A 59-year-old woman with hypertension presented with right flank pain. Magnetic resonance imaging of the abdomen revealed a 9 cm × 8 cm right renal mass and a filling defect (tumour extension) in the inferior vena cava (IVC), with protrusion into the right atrium (Figure 1).
Figure 1).
Magnetic resonance imaging of the abdomen showing a 9 cm × 8 cm right renal mass and a filling defect (tumour extension) in the inferior vena cava (thin arrow) with protrusion into the right atrium (thick arrow)

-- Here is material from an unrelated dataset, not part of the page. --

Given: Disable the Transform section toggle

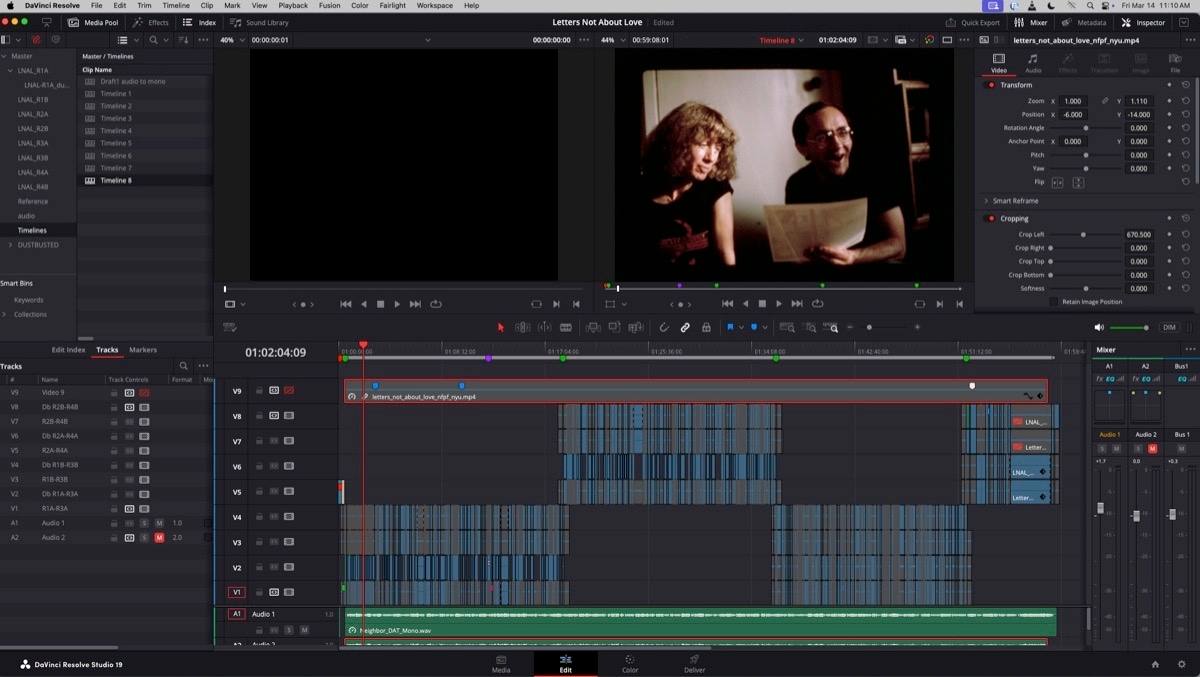Looking at the screenshot, I should (x=991, y=85).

Transthoracic echocardiography showed a large mobile mass (Figure 2) protruding from the IVC into the right atrium. The patient underwent radical right nephrectomy and excision of the mass from the IVC and right atrium. Microscopic examination of the renal mass and its intracaval and intracardiac extension demonstrated renal cell carcinoma of clear cell type. The patient remained stable on follow-up examination.
Figure 2).
Transthoracic echocardiogram showing a large mobile mass (arrow) protruding from the inferior vena cava (IVC) into the right atrium. Ao Ascending aorta; RV Right ventricle
Malignant renal tumours represent approximately 2% of all malignant neoplasms (1). Patients with renal cell carcinoma and extension into the atrium have a significantly worse prognosis than those with other levels of vena caval involvement (2). Echocardiography plays an important role in diagnosing tumour clot extension into the right heart through the IVC.